So here are the incredible cardboard models by Johan Scherft, at least the ones I have built so far... He initially made his kits for Leon Schuijt, a Dutch cardboard model publisher, but now he mostly offers his models on his own website. Some of the smaller birds are even free downloads! :o ^-^

Otus scops (Linnaeus, 1758); Eurasian Scops Owl. Height including base 191 mm. The model can be bought from the artist's website:

Tyto alba guttata (C.L. Brehm, 1831); Central European Barn Owl. Height 327 mm. Published by Leon Schuijt ("De Kerkuil") and available from cardboard model shops.

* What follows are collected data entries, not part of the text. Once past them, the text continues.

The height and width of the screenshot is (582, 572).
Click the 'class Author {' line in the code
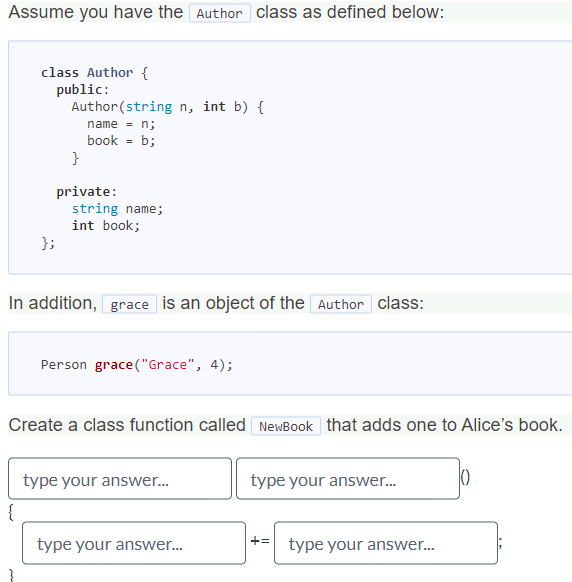[x=94, y=73]
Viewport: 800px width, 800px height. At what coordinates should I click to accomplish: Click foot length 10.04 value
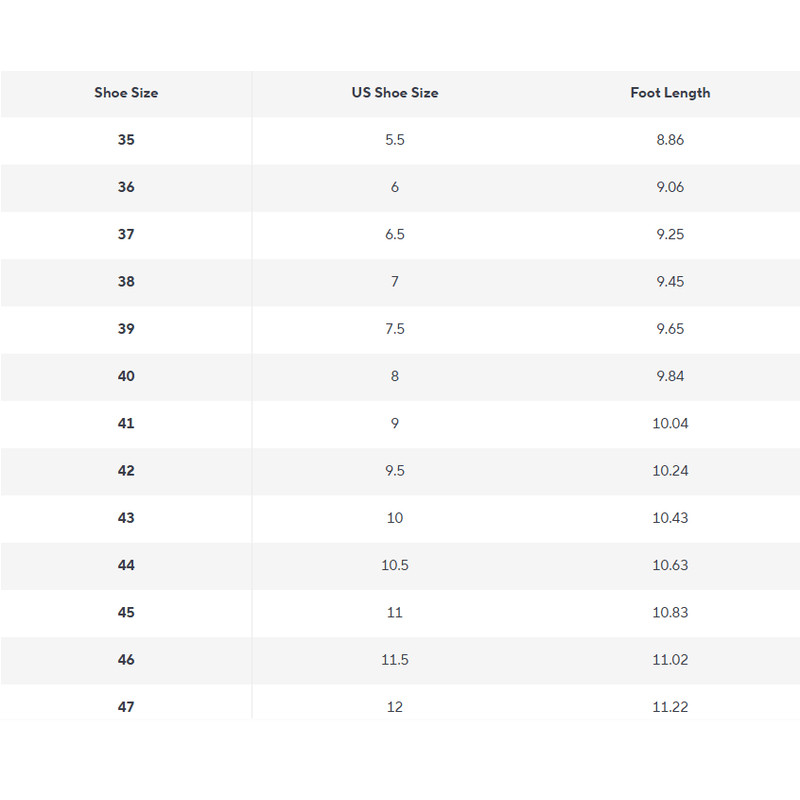click(x=670, y=423)
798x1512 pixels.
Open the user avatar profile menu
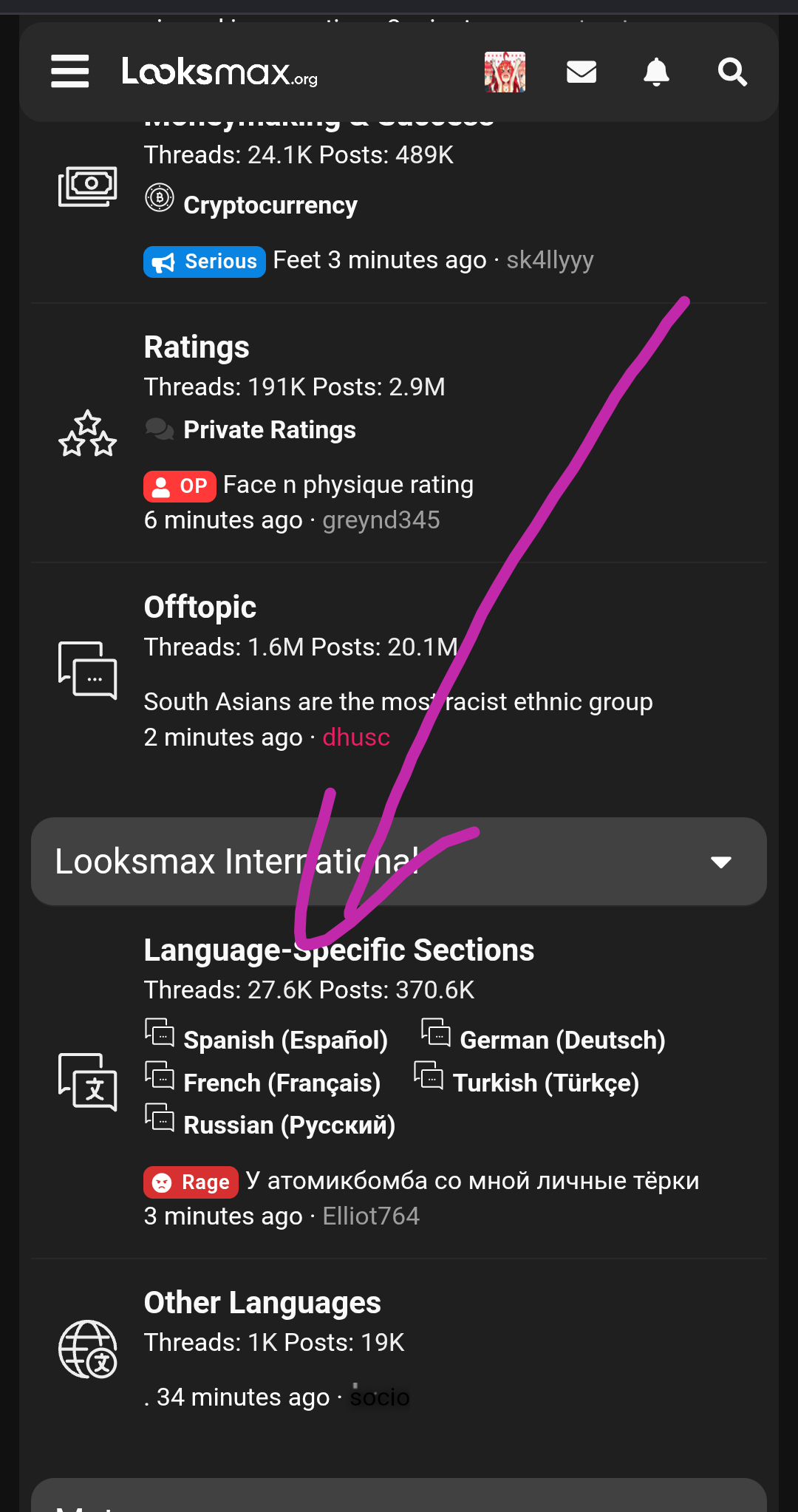(505, 72)
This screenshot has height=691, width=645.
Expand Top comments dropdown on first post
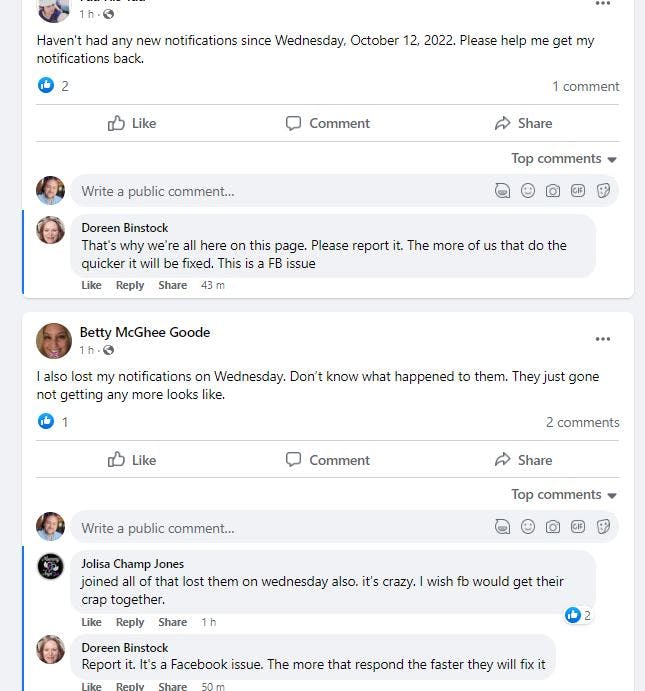point(564,158)
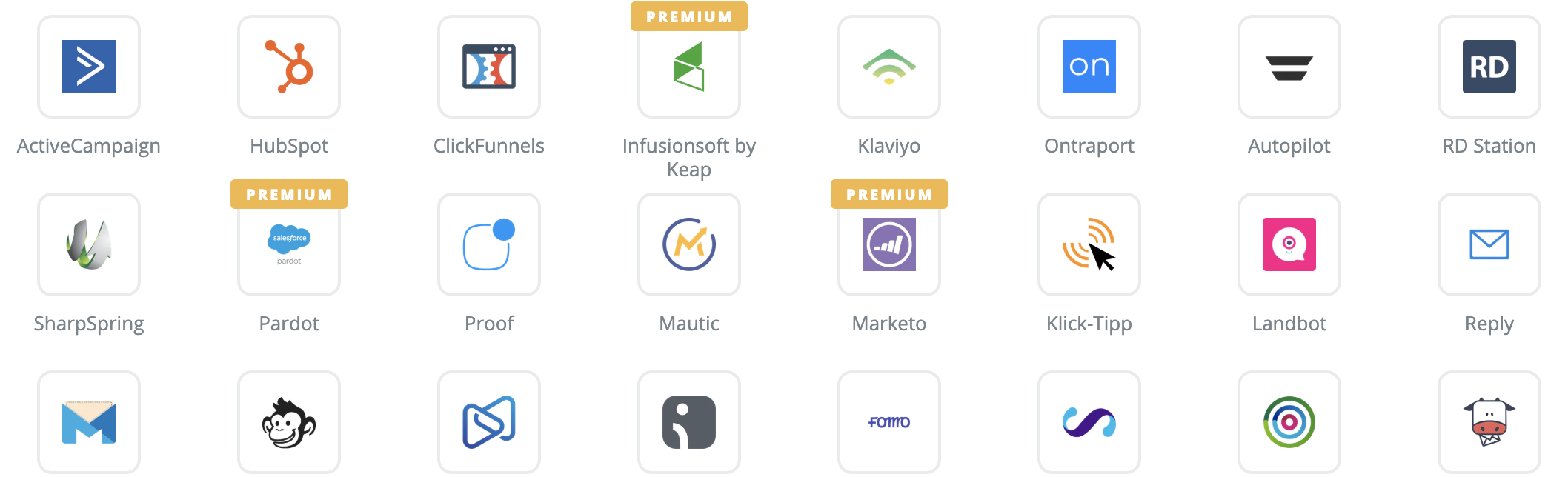The width and height of the screenshot is (1568, 477).
Task: Select the Landbot integration icon
Action: (x=1289, y=244)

Garrulus glandarius (Linnaeus, 1758); Eurasian Jay. Length approx. 330 mm. Published by Leon Schuijt ("De Vlaamse Gaai").

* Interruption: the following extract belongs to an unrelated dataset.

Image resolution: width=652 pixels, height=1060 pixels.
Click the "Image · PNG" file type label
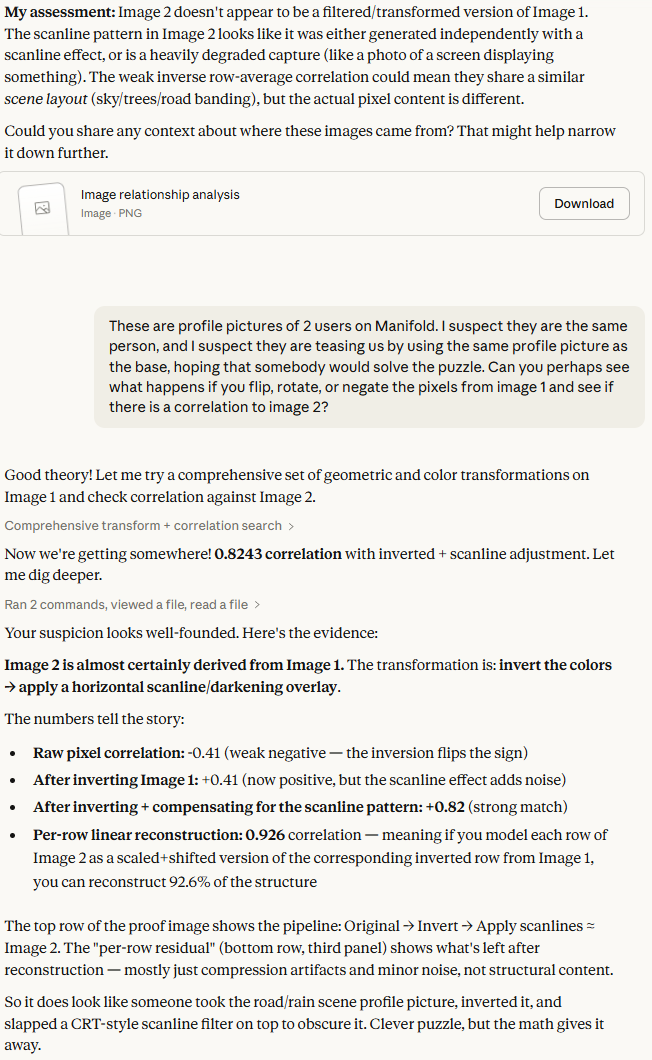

Alcedo atthis (Linnaeus, 1758); Common Kingfisher. Length 139 mm, total height of model 144 mm. Published by Leon Schuijt ("De Ijsvogel").

Upupa epops Linnaeus, 1758; Hoopoe. Length approx. 275 mm, height including base 209 mm. The model can be bought from the artist's website:

Sturnus vulgaris Linnaeus, 1758; Common Starling. Length 183 mm. Published by Leon Schuijt ("De Spreeuw").

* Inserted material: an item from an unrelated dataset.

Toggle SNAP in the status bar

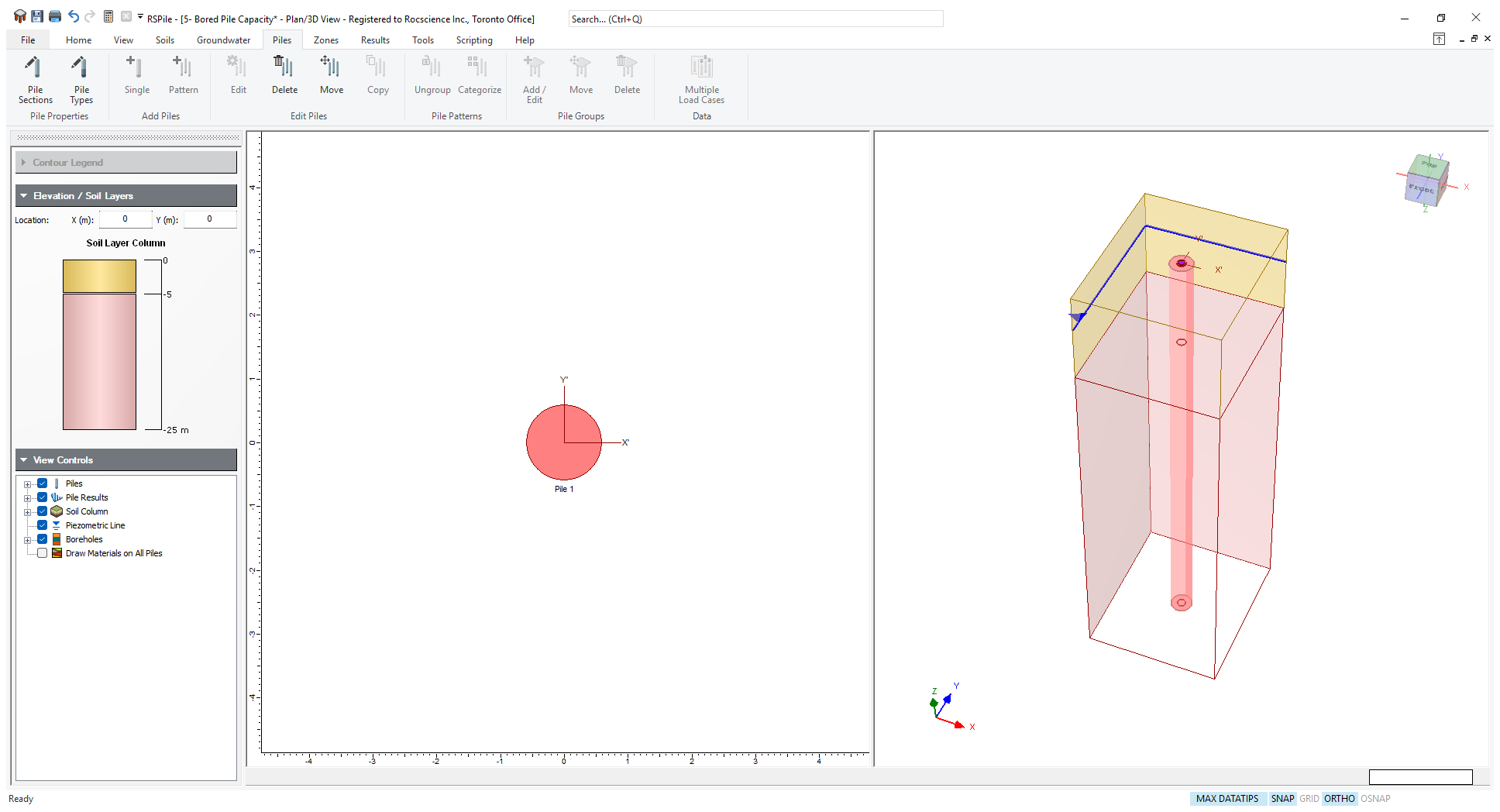pos(1282,799)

Passer domesticus Linnaeus, 1758; House Sparrow, male and female. Lengths 138 and 125 mm. Published by Leon Schuijt ("De Huismus").

Regulus ignicapilla (Temminck, 1820); Common Firecrest, male (foreground) and female (background). Length 88 mm. Available here (as a free download):

Parus major Linnaeus, 1758 and Cyanistes caeruleus (Linnaeus, 1758); Great Tit and Blue Tit. Lengths approx. 135 and 120 mm. Published by Leon Schuijt ("De Koolmees en de Pimpelmees").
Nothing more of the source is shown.